Josh Lipsky, quien dirige el rastreador global de CBDC del grupo de expertos en asuntos internacionales Atlantic Council, dice que si bien la prohibición de Trump tendrá poco impacto a nivel nacional dado que la Reserva Federal nunca ha mostrado un apetito real por un dólar digital «minorista», sigue siendo un golpe. «El impacto más significativo de la orden ejecutiva es la señal que envía al resto del mundo», dijo Lipsky. «Esto le dice a Europa que tiene el campo de juego para establecer estándares de privacidad y ciberseguridad a través del euro digital».
Las «monedas estables» respaldadas por dólares probablemente se convertirán en dólares digitales de facto en el futuro previsible, añadió.
Mientras tanto, «China puede ir a otros países y decir que Estados Unidos no está involucrado en esa tecnología que a usted le interesa, pero nosotros sí y somos líderes».
LA DIVISIÓN SE ABRE
La señal anti-dólar digital de Trump, quien en cambio favorece las criptomonedas y quiere una reserva nacional de criptomonedas, llega exactamente en el momento en que parece estar abriéndose una brecha geopolítica en torno a las CBDC. En octubre hubo una conmoción cuando el Banco de Pagos Internacionales (BPI), el organismo del banco central que supervisa gran parte de su trabajo de desarrollo global, abandonó repentinamente el proyecto insignia «mBridge» en el que había estado colaborando con China, Hong Kong y varias otras economías en desarrollo.
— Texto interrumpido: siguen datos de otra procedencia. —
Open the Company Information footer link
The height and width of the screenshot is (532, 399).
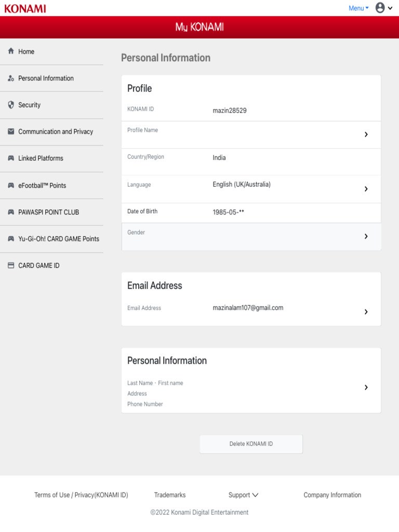[x=332, y=495]
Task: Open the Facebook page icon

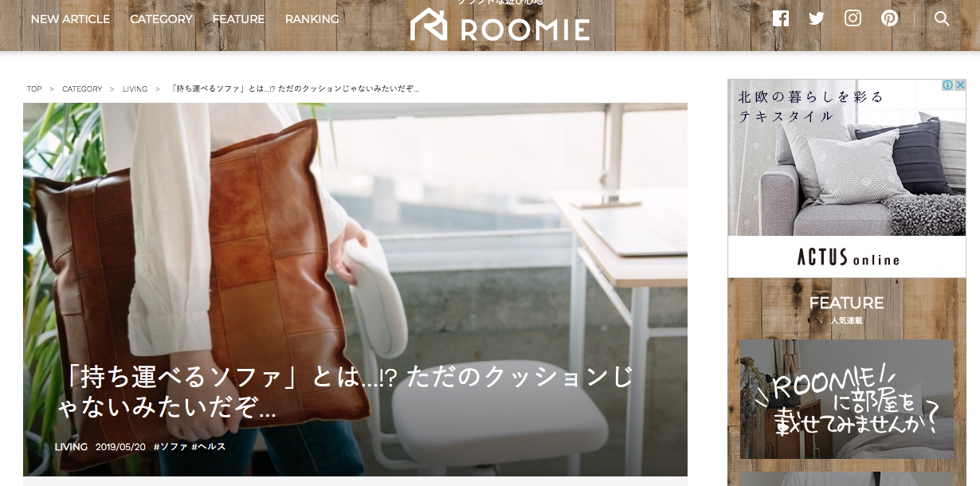Action: [x=781, y=18]
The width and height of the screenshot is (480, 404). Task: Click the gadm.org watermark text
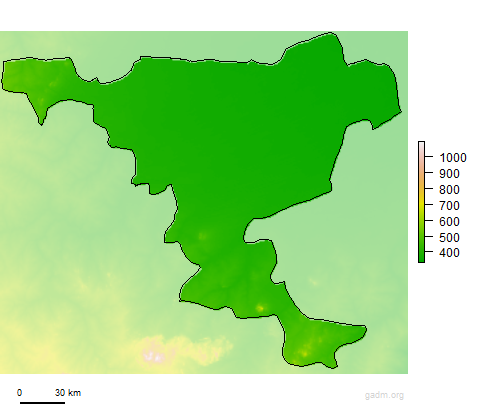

Además de la cuestión de la privacidad, la nueva orden ejecutiva de Trump, El documento cita las amenazas que un dólar digital podría representar para la soberanía estadounidense y la estabilidad del sistema financiero. Ahora prohíbe a las agencias estadounidenses «tomar cualquier medida para establecer, emitir o promover monedas digitales de bancos centrales». Lewis McLellan, del Foro Oficial de Instituciones Monetarias y Financieras (OMFIF), con sede en Londres, dijo que esto efectivamente «pone un último clavo en el ataúd de una moneda digital del banco central estadounidense».
También alimenta la narrativa de la «desdolarización». Marcos Viriato, cuya firma Parfin está ayudando a desarrollar la CBDC brasileña DREX, cree que la medida estadounidense no impedirá que otros sigan adelante con sus propios planes, pero sí contribuirá a avivar las dudas que existen desde hace tiempo sobre la libertad con la que interactuarán las CBDC. Muchos están ahora esperando a ver qué sucede con otro proyecto del BIS llamado Agora . A diferencia de mBridge, está dominado por los bancos centrales occidentales del G7, incluida la Reserva Federal de Nueva York.
Ni la Reserva Federal de Nueva York, ni el BIS ni los principales bancos comerciales estadounidenses que participan en Agora, como JPMorgan y Citi, han comentado sus planes. Pero dada la postura firme de Trump, McLellan de OMFIF se pregunta cómo se desarrollarán las cosas. «Esto corre el riesgo de devaluar seriamente estos proyectos, dado que el dólar juega un papel enormemente importante en los mercados financieros», dijo. La única manera de que Agora y sus similares puedan seguir adelante sin la presencia de la Reserva Federal sería incorporando masivamente «monedas estables», que están vinculadas uno a uno al dólar. Sin embargo, McLellan afirmó que eso «requeriría un cambio importante».